Sono passati trent'anni da quel 17 febbraio del 1992, quando l'esponente del Partito Socialista Italiano (Psi) Mario Chiesa, all'epoca Presidente del Pio Albergo Trivulzio di Milano, fu arrestato in flagranza di reato mentre stava intascando una tangente. Quell'arresto fu il primo atto dell'inchiesta Mani Pulite, che portò alla luce Tangentopoli.
A coordinare l'inchiesta fu il pool di pm della Procura di Milano, capeggiata da Francesco Saverio Borrelli. Del team facevano parte anche il procuratore capo Francesco Saverio Borrelli, il procuratore aggiunto Gerardo D'Ambrosio, i magistrati Antonio Di Pietro, Piercamillo Davigo e Gherardo Colombo, Francesco Greco.
I processi che seguirono travolsero l'intero mondo politico, causando il crollo dei partiti che facevano parte della Prima Repubblica e portarono ad episodi rimasti impressi nella memoria collettiva: dal cappio agitato in Parlamento dal deputato Luca Leoni Orsenigo fino al lancio delle monetine verso il Segretario del Psi ed ex premier Bettino Craxi nell'aprile del 1993 fuori dall'Hotel Raphael, nel centro di Roma.
Chiesa fu colto in flagranza di reato mentre stava ricevendo una tangente dall'imprenditore monzese Luca Magni, che, non volendo più pagare, lo denunciò. In accordo con il magistrato Di Pietro e con i Carabinieri, l'uomo entrò nell'ufficio di Chiesa portando con sè una valigetta con una parte di una tangente per un appalto che lo stesso Magni si era aggiudicato.
Craxi, impegnato con le elezioni politiche che avrebbero dovuto aver luogo durante la primavera del 1992, in un'intervista rilasciata alla Rai, definì Chiesa come un "mariuolo isolato che getta ombre su un partito che a Milano in 50 anni non ha mai avuto un amministratore condannato per reati contro la Pubblica amministrazione".
Interrogato, Chiesa svelò che il sistema di tangenti in realtà era esteso e vedeva coinvolti politici e partiti di ogni colore, in particolare quelli di governo, cioè la Democrazia Cristiana e il Partito Socialista Italiano, e fece i nomi delle persone coinvolte.

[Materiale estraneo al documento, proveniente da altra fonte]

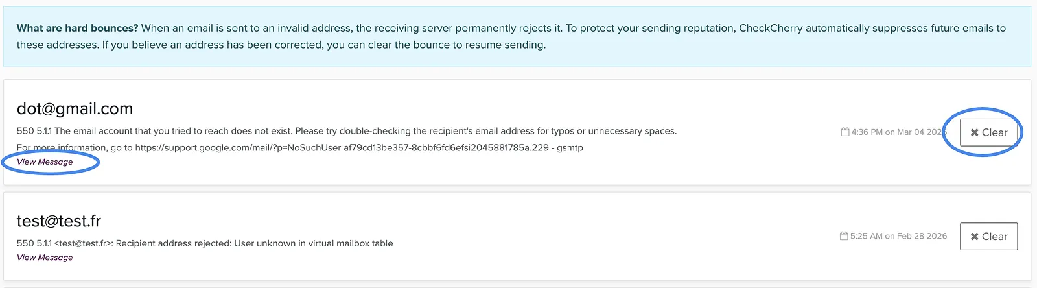Click the calendar icon beside 5:25 AM timestamp

click(844, 236)
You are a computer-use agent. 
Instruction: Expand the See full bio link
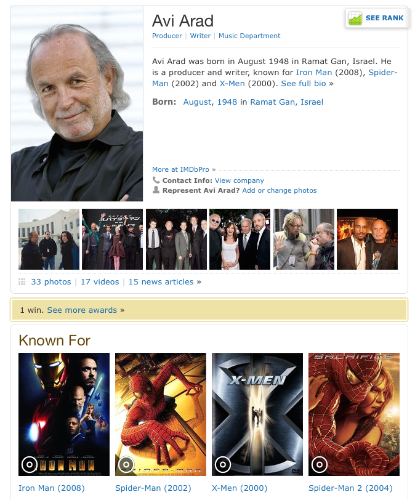click(303, 84)
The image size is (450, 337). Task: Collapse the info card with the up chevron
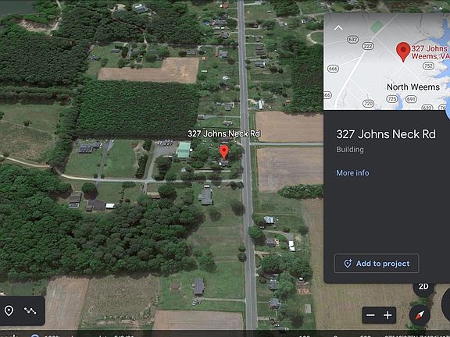(x=338, y=28)
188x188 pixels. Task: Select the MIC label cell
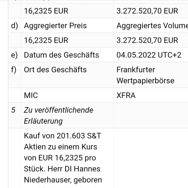tap(31, 95)
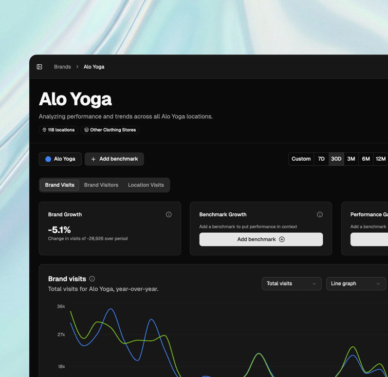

Di Pietro continuò le indagini con il più stretto riserbo, mentre movimenti come la Lega Nord iniziarono ad intercettare l'indignazione popolare per avere voti. Alle elezioni, i vecchi partiti videro il dimezzamento dei consensi, mentre il Carroccio, anche attraverso lo slogan "Roma ladrona!", raggiunse risultati che andarono oltre ogni previsione. Partiti come la Dc non diedero molto peso alle conseguenze politiche di Tangentopoli, mentre altri come Bettino Craxi accusarono la Procura milanese di agire secondo un "preciso disegno politico".
Dopo le elezioni, molte persone, fra imprenditori e politici, furono tratte in arresto per corruzione. Il 2 settembre di quell'anno, l'esponente del Psi Sergio Moroni si suicidò, lasciando una lettera in cui dichiarava la propria colpevolezza, precisando che gli atti illeciti commessi andavano a favore del partito, e accusando il sistema di finanziamento ai partiti. Craxi, amico di Moroni, accusò la stampa e la magistratura, parlando di un "clima infame".

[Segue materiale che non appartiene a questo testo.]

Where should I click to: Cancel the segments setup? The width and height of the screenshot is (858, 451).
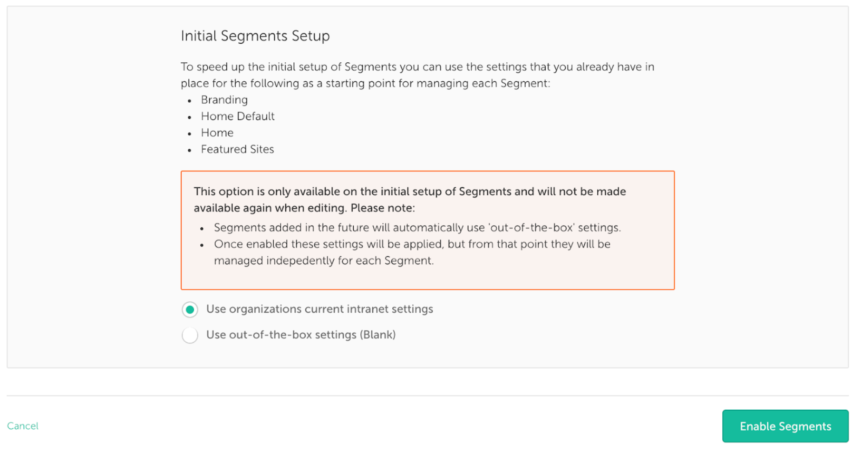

Prima di Moroni, ci furono i suicidi dell'ex Segretario del Psi di Lodi, Renato Amorese, e dell'imprenditore e Presidente dell'Ance Mario Majocchi, entrambi indagati a piede libero per le tangenti per l'Autostrada Milano-Serravalle.
Le inchieste, che coinvolsero politici noti a livello sia locale sia nazionale, andarono avanti, toccando anche Verona, Venezia, Reggio Calabria, Firenze, Varese, Ancona, Napoli, Parma e Roma. A dicembre, Craxi ricevette il primo avviso di garanzia, e il 12 gennaio del 1993, ci fu la prima richiesta al Parlamento di autorizzazione a procedere. Ciò portò Craxi alle dimissioni da Segretario del Psi, rassegnate a febbraio.
Sette ministri del governo, all'epoca guidato da Giuliano Amato, si dimisero perchè coinvolti in Tangentopoli.
Le inchieste fecero emergere un vero e proprio sistema di tangenti riguardanti l'aggiudicazione e la gestione degli appalti per strade, Autostrade, Aeroporti, carceri, metropolitane e vari Enti pubblici, tra cui Ferrovie dello Stato, Olivetti, Fiat, Enel, Eni e Poste Italiane.